Böylece TF kapsamındaki işlemlerde KDV’nin hazineye intikal ettiğinin kesin olduğu durumlarda indirim yasağının uygulanmayacağı kanunla düzenlenmiş oldu. Tabii ki bu değişikliklerin, yürürlük tarihinden sonraki işlemlere uygulanacağı öngörüldü. TF kapsamındaki yurt içi işlemlerde ise satıcının KDV’yi ödemediği durumlarda yasak devam ediyor.
Yasal değişikliklerle sadece TF kapsamındaki işlemler için KDV indirim yasağına istisna getirildiğinden, örtülü sermaye nedeniyle yüklenilen KDV’deki indirim yasağı da devam ediyor.
Üstelik bu yasal değişiklikler, düzenleme kapsamına girmeyen örtülü sermaye ve KDV’si devlete ödenmeyen yurt içi TF işlemlerinde indirim yasağı uygulanmaması gerektiği yolundaki görüşleri zayıflattı.[6] Bu parantez içi hüküm yokken, ticari faaliyetle ilgili olduğu tartışmasız bulunan bu işlemlerde indirim yasağı uygulanmaması gerektiği yolundaki görüş daha güçlü bir şekilde savunulabilmekteydi.
Benzer nitelikteki işlemlere benzer uygulamalar yapılması gerektiğini tartışmaya gerek yok sanırım. Bunu herkes kabul edecektir. Bu nedenle, TF kapsamındaki işlemler için geniş kapsamlı bir istisna getirilirken, örtülü sermayeye ilişkin yasağın devam ettirilmesini çelişki/haksızlık olarak değerlendiriyorum.
TF yoluyla örtülü kazanç dağıtımı ile örtülü sermaye uygulamaları, kazanç üzerinden alınan vergi düzenlemeleri olduğu için sadece kurumlar (ve TF yönünden gelir) vergisi bakımından sonuç doğurur, KDV’yi etkilememelidir.
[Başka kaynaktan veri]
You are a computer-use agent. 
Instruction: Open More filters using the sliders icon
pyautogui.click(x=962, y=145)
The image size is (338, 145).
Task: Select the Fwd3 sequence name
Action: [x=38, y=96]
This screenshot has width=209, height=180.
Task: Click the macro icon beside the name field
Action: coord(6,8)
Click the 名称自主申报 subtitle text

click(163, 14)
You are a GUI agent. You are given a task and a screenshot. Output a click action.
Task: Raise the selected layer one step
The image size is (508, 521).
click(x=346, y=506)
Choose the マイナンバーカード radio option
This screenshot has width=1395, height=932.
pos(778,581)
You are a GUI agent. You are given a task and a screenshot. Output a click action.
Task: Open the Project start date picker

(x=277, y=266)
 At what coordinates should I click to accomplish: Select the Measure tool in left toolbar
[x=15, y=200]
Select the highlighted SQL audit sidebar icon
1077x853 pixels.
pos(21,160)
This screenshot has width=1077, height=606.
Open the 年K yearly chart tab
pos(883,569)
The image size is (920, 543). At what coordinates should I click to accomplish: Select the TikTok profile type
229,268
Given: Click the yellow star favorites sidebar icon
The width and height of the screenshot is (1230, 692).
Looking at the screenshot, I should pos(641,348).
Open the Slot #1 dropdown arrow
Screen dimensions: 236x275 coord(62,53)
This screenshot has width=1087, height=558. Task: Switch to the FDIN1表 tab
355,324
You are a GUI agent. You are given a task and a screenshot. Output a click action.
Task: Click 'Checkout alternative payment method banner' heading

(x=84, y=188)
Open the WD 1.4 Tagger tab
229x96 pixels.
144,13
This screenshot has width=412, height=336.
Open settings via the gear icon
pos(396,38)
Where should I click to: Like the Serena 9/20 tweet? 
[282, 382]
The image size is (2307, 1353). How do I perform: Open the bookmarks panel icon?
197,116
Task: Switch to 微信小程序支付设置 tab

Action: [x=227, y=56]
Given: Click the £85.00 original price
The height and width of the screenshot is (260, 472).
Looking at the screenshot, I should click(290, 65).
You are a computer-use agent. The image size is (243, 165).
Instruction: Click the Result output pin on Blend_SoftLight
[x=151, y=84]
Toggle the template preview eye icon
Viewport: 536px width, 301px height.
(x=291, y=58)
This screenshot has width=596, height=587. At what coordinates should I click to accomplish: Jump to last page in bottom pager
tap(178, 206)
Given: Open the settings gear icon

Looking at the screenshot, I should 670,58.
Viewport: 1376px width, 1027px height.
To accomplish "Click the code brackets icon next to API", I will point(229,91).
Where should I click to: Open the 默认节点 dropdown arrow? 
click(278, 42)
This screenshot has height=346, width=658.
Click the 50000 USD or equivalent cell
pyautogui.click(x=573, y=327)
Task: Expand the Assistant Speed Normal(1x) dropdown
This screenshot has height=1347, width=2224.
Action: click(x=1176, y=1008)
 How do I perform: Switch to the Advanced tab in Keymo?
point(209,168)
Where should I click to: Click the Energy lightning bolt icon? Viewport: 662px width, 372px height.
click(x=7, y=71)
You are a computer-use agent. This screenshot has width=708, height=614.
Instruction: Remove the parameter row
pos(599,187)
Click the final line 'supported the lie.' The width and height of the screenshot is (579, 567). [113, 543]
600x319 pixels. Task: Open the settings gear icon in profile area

Kaldı ki bu kapsamda KDV yasağına konu işlemlerin ticari faaliyetle ilgili olduğu açıktır.
İndirim yasağı kapsamındaki son gelişme bir hayli ilginç. 2021 başı itibariyle uygulamaya konulan finansman gider kısıtlaması kapsamında gelir/kurumlar vergisinden indirimi kabul edilmeyen (yani kısıtlanan) finansman giderlerine isabet eden KDV’nin de indirim konusu yapılabileceği kabul edildi. Daha doğrusu düzenlendi.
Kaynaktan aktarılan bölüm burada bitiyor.